I didn’t know whose multilingual business friend Gary Brooker was talking about or why clocks would eat themselves and everyone else if their hands ever met. Perhaps it was the fact that the song was so underexposed compared to “Pale” – Annie Lennox could never have covered that one – that rendered it fresher to me.
But the song continued to disturb me, and I couldn’t figure out why – until the summer of 2018, when I was lying in hospital, sweaty and drugged, when I kept trying to fall asleep and woke up seemingly two hours later to see that the clock on the wall of the corridor in the ward had gone back by two hours. In truth I wanted it to stay midnight, or two a.m. – and any long-term hospital inpatient will know exactly what happens when six in the morning comes around – but what was happening with me was the same as what was happening to the subject of “Homburg” (I don’t think Reid had Tony Hancock in mind).
In other words, we were both out of our heads on drugs – the song’s subject voluntarily, me under medical compulsion – and the disorientation of time is EXACTLY as Reid and Brooker articulate it.
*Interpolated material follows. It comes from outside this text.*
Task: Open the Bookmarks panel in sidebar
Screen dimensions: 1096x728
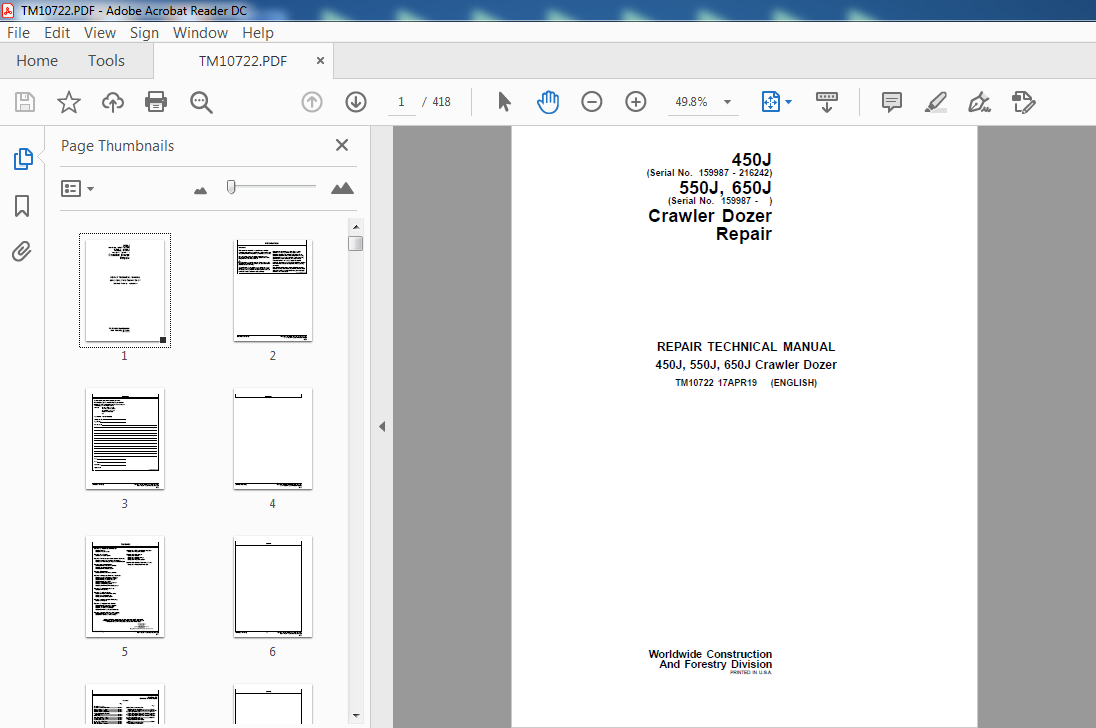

The world we inhabit is, for the moment, not the same world that we recognise. My brain continues to struggle trying to coalesce both worlds.
One year after my hospital residency, an E.P. of Harum’s early work appeared, and included a seven minute plus mix of “Homburg” – everything that was actually recorded at the session. And the most disorientating factor of this extended mix is that, after the song is essentially done…nothing happens for three-and-a-quarter minutes. The song’s main motifs continue to cycle around, sometimes accompanied by an exhausted, wordless vocal yelp or the occasional pianistic arpeggio. Then it draws down to a natural close. But nothing actually happens; there are no extra lyrics, no studio effects, no freaking out, no unanticipated orchestral crescendos. The song just circles around, emphasising its point (if not its purpose, which is unavoidably subjective) – but it is up to us to fill in its blanks before the song refills the aspic.